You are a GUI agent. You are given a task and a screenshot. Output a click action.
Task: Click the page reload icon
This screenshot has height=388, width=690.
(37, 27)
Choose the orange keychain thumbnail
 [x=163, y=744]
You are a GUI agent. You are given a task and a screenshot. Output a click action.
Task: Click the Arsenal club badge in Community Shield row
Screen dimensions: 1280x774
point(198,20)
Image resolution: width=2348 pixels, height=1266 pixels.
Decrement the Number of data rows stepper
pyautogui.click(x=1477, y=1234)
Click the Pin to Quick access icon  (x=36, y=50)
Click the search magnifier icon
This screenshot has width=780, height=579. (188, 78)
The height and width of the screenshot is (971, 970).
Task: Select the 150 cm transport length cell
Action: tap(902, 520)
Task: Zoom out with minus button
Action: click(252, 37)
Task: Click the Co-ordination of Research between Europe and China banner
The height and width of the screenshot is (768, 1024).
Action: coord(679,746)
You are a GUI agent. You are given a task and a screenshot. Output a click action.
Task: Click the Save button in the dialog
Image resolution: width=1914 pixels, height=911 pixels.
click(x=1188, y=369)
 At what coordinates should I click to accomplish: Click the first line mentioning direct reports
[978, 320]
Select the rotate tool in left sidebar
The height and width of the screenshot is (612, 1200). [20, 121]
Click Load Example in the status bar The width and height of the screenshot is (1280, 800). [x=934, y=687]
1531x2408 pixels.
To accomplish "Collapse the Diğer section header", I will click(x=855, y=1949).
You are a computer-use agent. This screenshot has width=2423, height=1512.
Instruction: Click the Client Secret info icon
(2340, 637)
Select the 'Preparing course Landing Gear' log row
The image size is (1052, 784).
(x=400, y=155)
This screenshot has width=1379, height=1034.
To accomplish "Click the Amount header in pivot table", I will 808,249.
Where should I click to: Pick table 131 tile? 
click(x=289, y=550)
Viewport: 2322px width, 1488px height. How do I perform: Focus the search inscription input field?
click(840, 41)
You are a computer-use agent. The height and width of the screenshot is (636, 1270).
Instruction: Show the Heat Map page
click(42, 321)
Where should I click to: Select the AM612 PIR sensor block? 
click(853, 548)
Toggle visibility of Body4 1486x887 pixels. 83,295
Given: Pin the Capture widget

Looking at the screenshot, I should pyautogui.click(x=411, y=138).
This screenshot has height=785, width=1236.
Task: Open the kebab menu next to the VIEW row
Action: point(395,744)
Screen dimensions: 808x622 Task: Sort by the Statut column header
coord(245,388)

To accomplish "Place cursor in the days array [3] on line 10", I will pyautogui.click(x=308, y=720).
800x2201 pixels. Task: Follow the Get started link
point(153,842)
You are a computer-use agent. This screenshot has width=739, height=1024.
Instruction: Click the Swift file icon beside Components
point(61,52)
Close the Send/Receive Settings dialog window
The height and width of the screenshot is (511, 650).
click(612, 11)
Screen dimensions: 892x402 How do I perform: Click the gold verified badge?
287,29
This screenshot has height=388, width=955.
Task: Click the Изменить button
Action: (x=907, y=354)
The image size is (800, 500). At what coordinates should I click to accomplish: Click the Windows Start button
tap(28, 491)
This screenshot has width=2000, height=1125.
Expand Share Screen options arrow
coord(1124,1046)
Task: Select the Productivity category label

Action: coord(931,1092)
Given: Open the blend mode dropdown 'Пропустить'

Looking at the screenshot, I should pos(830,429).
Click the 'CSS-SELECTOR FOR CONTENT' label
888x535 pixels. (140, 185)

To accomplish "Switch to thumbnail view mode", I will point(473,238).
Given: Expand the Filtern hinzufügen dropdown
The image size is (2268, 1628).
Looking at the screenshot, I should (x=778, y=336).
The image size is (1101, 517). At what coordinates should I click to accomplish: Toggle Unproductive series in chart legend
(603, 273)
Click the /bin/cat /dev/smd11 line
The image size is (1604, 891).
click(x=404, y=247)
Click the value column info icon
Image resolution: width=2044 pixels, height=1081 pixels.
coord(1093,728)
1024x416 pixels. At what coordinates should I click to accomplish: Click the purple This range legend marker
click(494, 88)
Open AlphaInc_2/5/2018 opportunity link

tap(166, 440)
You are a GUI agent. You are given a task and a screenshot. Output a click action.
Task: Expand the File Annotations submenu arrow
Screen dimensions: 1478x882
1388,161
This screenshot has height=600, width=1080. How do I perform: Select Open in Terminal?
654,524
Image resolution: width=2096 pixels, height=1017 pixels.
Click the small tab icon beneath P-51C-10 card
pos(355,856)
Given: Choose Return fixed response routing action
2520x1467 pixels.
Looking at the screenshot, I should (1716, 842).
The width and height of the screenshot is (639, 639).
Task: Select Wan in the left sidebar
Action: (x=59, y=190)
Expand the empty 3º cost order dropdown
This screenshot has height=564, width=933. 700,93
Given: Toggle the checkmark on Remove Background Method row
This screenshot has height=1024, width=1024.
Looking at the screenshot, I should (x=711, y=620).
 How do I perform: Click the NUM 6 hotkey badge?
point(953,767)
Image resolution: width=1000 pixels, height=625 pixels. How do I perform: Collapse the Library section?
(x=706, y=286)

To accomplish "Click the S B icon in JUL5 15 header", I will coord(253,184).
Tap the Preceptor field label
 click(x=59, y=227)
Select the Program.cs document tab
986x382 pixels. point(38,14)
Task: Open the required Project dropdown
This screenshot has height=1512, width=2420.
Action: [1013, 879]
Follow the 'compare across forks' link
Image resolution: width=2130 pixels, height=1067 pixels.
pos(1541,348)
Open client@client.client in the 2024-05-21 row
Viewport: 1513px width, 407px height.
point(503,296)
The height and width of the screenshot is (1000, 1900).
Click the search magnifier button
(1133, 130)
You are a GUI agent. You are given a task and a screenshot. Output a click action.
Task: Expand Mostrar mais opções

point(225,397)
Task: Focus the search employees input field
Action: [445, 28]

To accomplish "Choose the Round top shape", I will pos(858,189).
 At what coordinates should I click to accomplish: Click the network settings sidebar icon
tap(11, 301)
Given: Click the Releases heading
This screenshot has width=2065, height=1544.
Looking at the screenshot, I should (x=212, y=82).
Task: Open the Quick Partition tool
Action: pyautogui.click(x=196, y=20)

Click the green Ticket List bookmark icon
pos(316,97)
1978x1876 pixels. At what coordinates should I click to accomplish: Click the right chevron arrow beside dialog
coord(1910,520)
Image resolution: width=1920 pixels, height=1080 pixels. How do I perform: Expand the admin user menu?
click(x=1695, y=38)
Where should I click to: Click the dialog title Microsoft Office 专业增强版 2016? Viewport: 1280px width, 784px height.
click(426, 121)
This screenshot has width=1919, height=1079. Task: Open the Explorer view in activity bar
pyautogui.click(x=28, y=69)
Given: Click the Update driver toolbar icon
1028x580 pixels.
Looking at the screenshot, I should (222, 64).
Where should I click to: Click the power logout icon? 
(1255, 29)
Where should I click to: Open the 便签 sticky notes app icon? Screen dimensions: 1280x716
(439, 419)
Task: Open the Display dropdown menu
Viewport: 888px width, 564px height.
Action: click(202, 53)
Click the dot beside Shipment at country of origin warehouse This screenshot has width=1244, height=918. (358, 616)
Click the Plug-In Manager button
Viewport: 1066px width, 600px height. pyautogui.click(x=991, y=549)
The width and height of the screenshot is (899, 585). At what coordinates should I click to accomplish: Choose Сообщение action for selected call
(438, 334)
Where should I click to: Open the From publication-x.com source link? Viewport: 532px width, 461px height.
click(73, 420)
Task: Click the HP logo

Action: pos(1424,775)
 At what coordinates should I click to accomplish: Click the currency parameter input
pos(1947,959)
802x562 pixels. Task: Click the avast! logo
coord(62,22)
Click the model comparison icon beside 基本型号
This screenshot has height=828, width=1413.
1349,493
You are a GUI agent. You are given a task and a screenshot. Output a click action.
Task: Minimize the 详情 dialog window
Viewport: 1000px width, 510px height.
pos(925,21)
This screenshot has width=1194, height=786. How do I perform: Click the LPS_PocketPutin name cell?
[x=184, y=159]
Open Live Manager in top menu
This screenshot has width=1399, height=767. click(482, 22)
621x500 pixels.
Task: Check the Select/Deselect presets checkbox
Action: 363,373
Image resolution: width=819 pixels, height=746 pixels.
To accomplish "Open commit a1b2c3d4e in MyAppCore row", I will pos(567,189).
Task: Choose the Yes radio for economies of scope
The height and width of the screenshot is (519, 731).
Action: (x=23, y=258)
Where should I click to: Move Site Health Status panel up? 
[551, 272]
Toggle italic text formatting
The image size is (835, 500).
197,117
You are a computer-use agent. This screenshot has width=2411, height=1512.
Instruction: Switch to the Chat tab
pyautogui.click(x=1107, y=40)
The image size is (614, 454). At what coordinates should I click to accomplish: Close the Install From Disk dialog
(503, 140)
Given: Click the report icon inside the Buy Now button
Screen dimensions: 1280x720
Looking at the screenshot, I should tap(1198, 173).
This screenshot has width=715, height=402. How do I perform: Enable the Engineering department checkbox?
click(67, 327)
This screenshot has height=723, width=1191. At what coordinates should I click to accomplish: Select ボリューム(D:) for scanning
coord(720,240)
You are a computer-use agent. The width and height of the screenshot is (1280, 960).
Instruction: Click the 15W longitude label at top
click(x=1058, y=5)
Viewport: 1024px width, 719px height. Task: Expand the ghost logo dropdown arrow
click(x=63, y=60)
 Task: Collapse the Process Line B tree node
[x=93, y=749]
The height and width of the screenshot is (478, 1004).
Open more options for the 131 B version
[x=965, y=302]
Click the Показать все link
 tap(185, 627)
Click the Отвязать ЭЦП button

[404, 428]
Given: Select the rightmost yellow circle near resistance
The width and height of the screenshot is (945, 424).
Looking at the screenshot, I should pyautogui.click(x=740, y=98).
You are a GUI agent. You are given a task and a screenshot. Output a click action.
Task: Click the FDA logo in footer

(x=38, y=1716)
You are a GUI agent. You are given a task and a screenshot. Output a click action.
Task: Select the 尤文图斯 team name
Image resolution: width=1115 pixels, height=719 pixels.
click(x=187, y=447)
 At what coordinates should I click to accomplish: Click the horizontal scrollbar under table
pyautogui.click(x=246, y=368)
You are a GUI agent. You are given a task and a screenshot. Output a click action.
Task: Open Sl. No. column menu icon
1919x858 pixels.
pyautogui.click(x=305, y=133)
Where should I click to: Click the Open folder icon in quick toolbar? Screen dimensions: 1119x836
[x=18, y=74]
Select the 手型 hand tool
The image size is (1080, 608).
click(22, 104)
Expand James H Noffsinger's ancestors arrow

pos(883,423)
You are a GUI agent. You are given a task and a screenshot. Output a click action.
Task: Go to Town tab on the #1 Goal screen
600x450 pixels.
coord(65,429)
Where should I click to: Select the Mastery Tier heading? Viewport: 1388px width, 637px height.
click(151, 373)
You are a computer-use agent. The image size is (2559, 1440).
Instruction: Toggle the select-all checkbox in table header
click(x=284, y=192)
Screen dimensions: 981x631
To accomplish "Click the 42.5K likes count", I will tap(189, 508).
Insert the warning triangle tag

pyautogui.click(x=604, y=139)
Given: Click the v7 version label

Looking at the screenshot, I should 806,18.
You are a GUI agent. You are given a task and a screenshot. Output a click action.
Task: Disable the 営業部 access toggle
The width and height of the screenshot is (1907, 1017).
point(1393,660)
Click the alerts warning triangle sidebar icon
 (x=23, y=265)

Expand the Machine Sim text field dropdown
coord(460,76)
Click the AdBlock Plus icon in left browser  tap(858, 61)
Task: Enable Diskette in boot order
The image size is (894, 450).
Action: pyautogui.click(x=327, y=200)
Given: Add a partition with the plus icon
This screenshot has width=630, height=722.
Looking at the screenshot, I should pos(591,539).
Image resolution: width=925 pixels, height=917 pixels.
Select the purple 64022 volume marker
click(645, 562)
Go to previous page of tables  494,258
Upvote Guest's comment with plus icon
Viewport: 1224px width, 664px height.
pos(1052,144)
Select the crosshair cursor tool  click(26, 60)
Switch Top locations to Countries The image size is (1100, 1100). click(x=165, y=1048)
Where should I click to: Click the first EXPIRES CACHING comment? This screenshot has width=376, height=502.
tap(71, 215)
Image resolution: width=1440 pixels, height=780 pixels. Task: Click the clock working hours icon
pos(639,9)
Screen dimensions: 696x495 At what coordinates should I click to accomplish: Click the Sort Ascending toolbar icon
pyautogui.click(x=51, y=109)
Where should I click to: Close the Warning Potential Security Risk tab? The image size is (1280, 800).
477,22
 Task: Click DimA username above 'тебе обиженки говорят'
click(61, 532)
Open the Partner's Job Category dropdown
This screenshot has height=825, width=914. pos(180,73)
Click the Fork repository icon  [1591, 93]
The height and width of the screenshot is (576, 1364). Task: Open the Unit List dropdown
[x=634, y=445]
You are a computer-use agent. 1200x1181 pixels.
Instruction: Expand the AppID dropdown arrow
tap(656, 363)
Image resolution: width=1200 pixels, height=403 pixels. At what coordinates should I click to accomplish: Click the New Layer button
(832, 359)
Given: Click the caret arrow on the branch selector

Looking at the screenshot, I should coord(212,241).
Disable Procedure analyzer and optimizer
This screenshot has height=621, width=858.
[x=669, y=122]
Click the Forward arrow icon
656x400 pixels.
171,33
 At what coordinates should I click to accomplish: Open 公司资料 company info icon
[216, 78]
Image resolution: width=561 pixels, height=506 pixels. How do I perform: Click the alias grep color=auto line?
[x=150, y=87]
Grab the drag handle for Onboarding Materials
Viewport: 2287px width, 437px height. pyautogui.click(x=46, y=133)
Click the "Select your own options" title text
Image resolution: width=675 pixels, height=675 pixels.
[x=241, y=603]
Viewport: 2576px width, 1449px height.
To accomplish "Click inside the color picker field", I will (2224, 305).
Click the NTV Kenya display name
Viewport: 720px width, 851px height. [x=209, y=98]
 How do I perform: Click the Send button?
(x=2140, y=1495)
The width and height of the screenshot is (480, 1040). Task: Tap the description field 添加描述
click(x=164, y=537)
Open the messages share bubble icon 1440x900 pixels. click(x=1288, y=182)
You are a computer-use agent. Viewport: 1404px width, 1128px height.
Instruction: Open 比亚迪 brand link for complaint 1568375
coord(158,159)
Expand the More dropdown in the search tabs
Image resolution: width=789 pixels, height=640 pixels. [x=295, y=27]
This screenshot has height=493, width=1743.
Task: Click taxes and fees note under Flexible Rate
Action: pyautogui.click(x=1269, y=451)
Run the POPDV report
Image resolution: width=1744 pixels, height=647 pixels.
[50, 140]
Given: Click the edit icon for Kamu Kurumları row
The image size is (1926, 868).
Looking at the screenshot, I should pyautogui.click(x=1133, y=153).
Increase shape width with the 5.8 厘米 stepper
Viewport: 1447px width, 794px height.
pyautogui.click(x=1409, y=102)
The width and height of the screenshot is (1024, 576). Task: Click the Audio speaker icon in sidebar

→ **GIVEN TASK**:
Rewrite the part that opens with the line containing "The height and width of the screenshot is (1000, 1900)." and closes with the line containing "coord(1910,520)", swapping "chevron" for "caret" and leaving everything else as it is.

→ **OUTPUT FOR THIS TASK**:
The height and width of the screenshot is (1000, 1900).
Click the search magnifier button
(1133, 130)
You are a GUI agent. You are given a task and a screenshot. Output a click action.
Task: Expand Mostrar mais opções

point(225,397)
Task: Focus the search employees input field
Action: [445, 28]

To accomplish "Choose the Round top shape", I will pos(858,189).
 At what coordinates should I click to accomplish: Click the network settings sidebar icon
tap(11, 301)
Given: Click the Releases heading
This screenshot has width=2065, height=1544.
Looking at the screenshot, I should (x=212, y=82).
Task: Open the Quick Partition tool
Action: pyautogui.click(x=196, y=20)

Click the green Ticket List bookmark icon
pos(316,97)
1978x1876 pixels. At what coordinates should I click to accomplish: Click the right caret arrow beside dialog
coord(1910,520)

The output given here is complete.